Background/aim: The frequency of sarcopenia, defined as loss of both muscle volume and strength, was analyzed in chronic liver disease (CLD).
Methods and materials: From April to September 2015, 807 Japanese CLD patients treated as outpatients were enrolled (67.1±10.0 years, men : women=466 : 341, hepatitis C virus : hepatitis B virus : hepatitis B and C virus : alcohol : other=511 : 134 : 3 : 45 : 114). Sarcopenia was diagnosed when the patient showed muscle volume loss and reduced handgrip strength, whereas those with only muscle volume loss were classified as 'v-presarcopenia' and those with only reduced handgrip strength were classified as 's-presarcopenia'. Muscle volume loss was determined using computed tomography findings and a previously reported index (psoas index), and cut-off values for reduced handgrip strength presented by the Asia Working Group for Sarcopenia (AWGS) (AWGS/grip criteria) and European Working Group on Sarcopenia in Older People (EWGSOP) (EWGSOP/grip criteria) (men; 26 and 30 kg, women; 18 and 20 kg, respectively) were used. Clinical features were analyzed for diagnoses of chronic hepatitis (CH, n=381), liver cirrhosis Child-Pugh A (n=330), and liver cirrhosis Child-Pugh B/C (n=96).

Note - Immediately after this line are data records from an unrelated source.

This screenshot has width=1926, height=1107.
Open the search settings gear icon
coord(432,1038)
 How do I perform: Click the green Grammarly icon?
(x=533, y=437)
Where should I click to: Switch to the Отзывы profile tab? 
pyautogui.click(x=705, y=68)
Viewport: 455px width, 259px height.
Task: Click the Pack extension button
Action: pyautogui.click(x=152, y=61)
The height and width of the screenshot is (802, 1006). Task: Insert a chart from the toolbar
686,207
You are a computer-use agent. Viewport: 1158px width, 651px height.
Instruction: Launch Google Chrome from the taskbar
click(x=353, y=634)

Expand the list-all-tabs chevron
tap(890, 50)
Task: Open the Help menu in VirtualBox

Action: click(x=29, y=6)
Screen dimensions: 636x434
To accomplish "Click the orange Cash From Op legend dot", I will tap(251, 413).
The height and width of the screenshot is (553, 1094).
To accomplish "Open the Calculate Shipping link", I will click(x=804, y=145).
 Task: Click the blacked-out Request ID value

Results: When the AWGS/grip criteria were used, the frequencies of sarcopenia, v-presarcopenia, and s-presarcopenia in CH were 3.9, 7.9, and 19.4%, whereas those in Child-Pugh A were 4.8, 17.6, and 21.8% and those in Child-Pugh B/C were 16.7, 11.5, and 39.6%, respectively. When the EWGSOP/grip criteria were used, these frequencies were 7.1, 4.7, and 33.1%, in CH, 11.8, 10.6, and 32.7%, in Child-Pugh A, and 21.9, 6.3, and 49.0%, in Child-Pugh B/C, respectively. The incidence rates of sarcopenia and both types of presarcopenia increased with progression of CLD.
Conclusion: Evaluation of handgrip strength and psoas index is an easy and effective method for the detection of sarcopenia and presarcopenia.